Each of the records below must be reproduced verbatim.

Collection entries
=== Section Start ===

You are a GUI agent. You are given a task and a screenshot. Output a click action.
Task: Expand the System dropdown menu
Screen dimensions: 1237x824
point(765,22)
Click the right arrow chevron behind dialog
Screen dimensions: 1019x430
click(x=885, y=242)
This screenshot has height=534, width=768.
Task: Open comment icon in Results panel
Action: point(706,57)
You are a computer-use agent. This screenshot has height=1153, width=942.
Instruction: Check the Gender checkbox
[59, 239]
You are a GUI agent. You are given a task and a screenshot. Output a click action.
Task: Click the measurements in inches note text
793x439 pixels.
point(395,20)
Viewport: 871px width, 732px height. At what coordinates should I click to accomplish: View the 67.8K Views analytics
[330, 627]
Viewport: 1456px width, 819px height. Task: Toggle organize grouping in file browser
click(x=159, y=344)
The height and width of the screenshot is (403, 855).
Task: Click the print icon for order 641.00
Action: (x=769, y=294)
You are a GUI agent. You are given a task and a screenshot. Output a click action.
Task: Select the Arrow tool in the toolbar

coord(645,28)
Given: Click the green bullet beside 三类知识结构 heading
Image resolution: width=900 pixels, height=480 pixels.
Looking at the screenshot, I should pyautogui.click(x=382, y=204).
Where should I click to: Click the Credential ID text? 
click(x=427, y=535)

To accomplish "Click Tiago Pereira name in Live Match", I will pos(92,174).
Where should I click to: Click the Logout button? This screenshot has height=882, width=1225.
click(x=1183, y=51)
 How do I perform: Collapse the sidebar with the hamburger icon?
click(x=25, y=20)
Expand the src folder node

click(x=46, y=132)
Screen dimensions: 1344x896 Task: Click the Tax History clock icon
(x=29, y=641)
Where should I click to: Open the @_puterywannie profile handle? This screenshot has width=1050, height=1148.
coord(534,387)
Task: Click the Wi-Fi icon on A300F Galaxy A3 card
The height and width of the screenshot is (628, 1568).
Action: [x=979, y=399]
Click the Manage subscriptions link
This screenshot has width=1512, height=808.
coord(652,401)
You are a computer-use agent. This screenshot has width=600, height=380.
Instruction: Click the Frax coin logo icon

=== Section End ===

§ **Response to the task**:
You are a GUI agent. You are given a task and a screenshot. Output a click action.
Task: Expand the System dropdown menu
Screen dimensions: 1237x824
point(765,22)
Click the right arrow chevron behind dialog
Screen dimensions: 1019x430
click(x=885, y=242)
This screenshot has height=534, width=768.
Task: Open comment icon in Results panel
Action: point(706,57)
You are a computer-use agent. This screenshot has height=1153, width=942.
Instruction: Check the Gender checkbox
[59, 239]
You are a GUI agent. You are given a task and a screenshot. Output a click action.
Task: Click the measurements in inches note text
793x439 pixels.
point(395,20)
Viewport: 871px width, 732px height. At what coordinates should I click to accomplish: View the 67.8K Views analytics
[330, 627]
Viewport: 1456px width, 819px height. Task: Toggle organize grouping in file browser
click(x=159, y=344)
The height and width of the screenshot is (403, 855).
Task: Click the print icon for order 641.00
Action: (x=769, y=294)
You are a GUI agent. You are given a task and a screenshot. Output a click action.
Task: Select the Arrow tool in the toolbar

coord(645,28)
Given: Click the green bullet beside 三类知识结构 heading
Image resolution: width=900 pixels, height=480 pixels.
Looking at the screenshot, I should pyautogui.click(x=382, y=204).
Where should I click to: Click the Credential ID text? 
click(x=427, y=535)

To accomplish "Click Tiago Pereira name in Live Match", I will pos(92,174).
Where should I click to: Click the Logout button? This screenshot has height=882, width=1225.
click(x=1183, y=51)
 How do I perform: Collapse the sidebar with the hamburger icon?
click(x=25, y=20)
Expand the src folder node

click(x=46, y=132)
Screen dimensions: 1344x896 Task: Click the Tax History clock icon
(x=29, y=641)
Where should I click to: Open the @_puterywannie profile handle? This screenshot has width=1050, height=1148.
coord(534,387)
Task: Click the Wi-Fi icon on A300F Galaxy A3 card
The height and width of the screenshot is (628, 1568).
Action: [x=979, y=399]
Click the Manage subscriptions link
This screenshot has width=1512, height=808.
coord(652,401)
You are a computer-use agent. This screenshot has width=600, height=380.
Instruction: Click the Frax coin logo icon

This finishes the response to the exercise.